Figure 2Overexpression of miR-155-5p increased A549 cellular malignant phenotypes
A. Transfecting miR-155-5p mimics significantly increased the miR-155-5p expression level in A549 cells compared with transfecting a negative control (mimic NC). B. Overexpression of miR-155-5p increased cell growth (left) and colony formation (right) of A549 cells. Representative dishes of colony formation in A549 cells are shown. The numbers of colonies were counted and were presented in a histogram. C. Representative images (top) and quantification (bottom) of transwell migration (left) and invasion (right) assays in A549 cells after transfection of the negative control or miR-155-5p mimic. D. Flow cytometry analysis showed that the cell cycle of A549 cells was decreased at G1 after upregulation of miR-155-5p. The percentage of the cell population at different cell cycle phases is shown in the histogram (bottom). E. Effect of miR-155-5p on cell apoptosis assay of A549 cells. The histogram shows the apoptotic cell percentage (right). F. Images of tumors (left) from nude mice injected subcutaneously with A549 cells transfected with or without miR-155-5p. Four mice died on day 17, 21, 22 and 36 after inoculation in miR-155-5p agomir group.
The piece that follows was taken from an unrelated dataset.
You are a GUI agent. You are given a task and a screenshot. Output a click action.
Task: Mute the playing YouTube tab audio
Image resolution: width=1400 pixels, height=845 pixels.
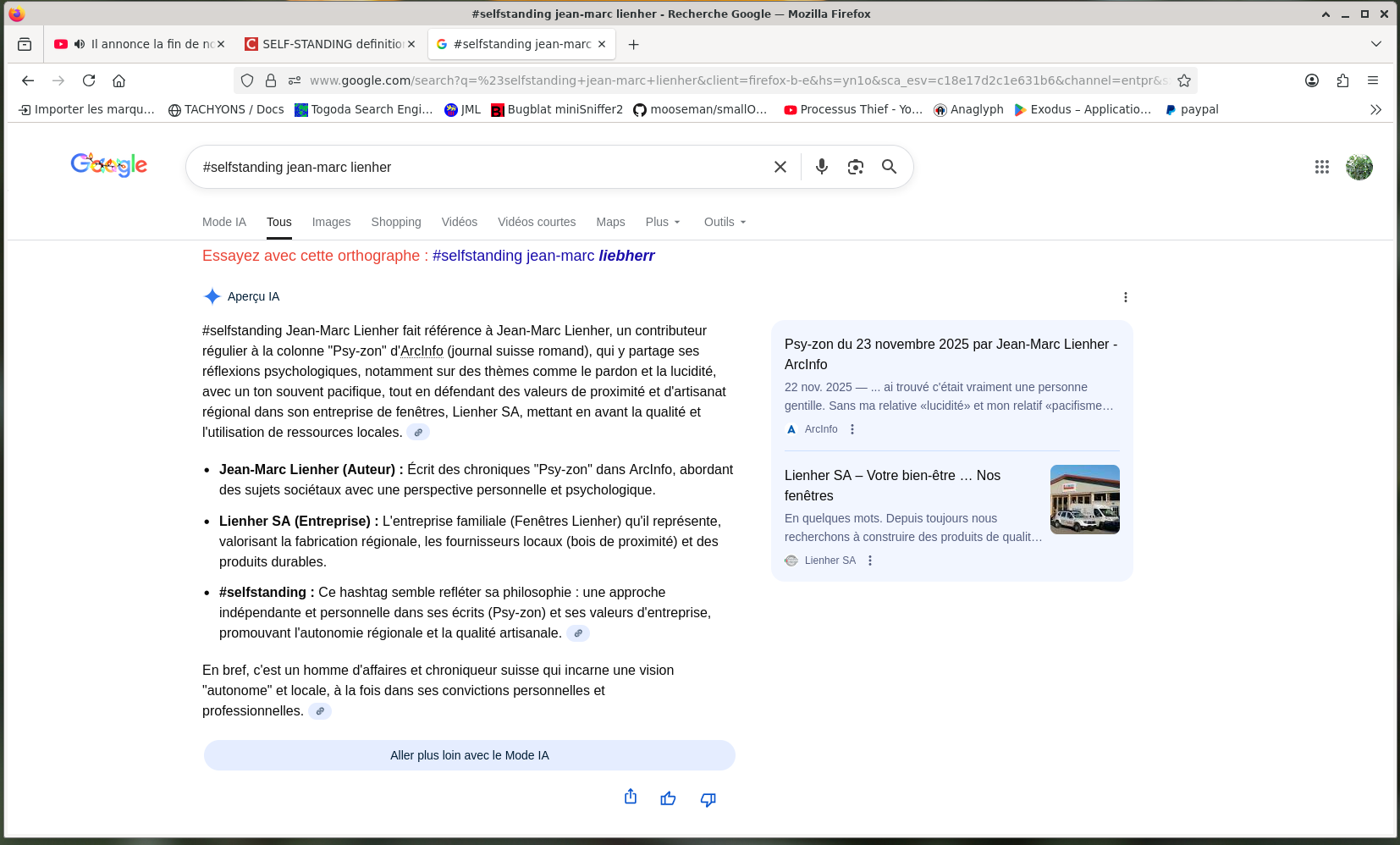point(80,44)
The mean with SD of the tumor weight is shown (right). *P < 0.05; **P < 0.01. All tests were performed three times independently (A-E).
Figure 3miR-155 regulated oxidative stress-related pathway
A. The top 10 biological process identified by GO analysis with the target genes. Bars represent −log (P-value). B. The mtDNA copy number was significantly higher in miR-155-5p mimic-transfected A549 cells as compared with that in the negative control (mimic NC). C. Flow cytometry results of the ROS content. x-axis, DCFH-DA fluorescence; y-axis, number of A549 cells. The DCF average fluorescent intensity was also presented in histogram (right). D. Western blot analysis of autophagy in A549 cells transfected with miR-155-5p mimic or negative control. LC3 was significantly decreased with increasing miR-155-5p. E. The four target genes, including HBP1, TJP1, SMAD5 and PRKAR1A, which are associated with oxidative stress, were assayed by real-time PCR after overexpression of miR-155-5p in A549 cells. β-actin was used as an internal control. F. The negative correlation between the four genes and miR-155-5p expression in TCGA LUAD dataset. All tests (B-E). were performed in triplicate and presented as mean ± SD. *P < 0.05.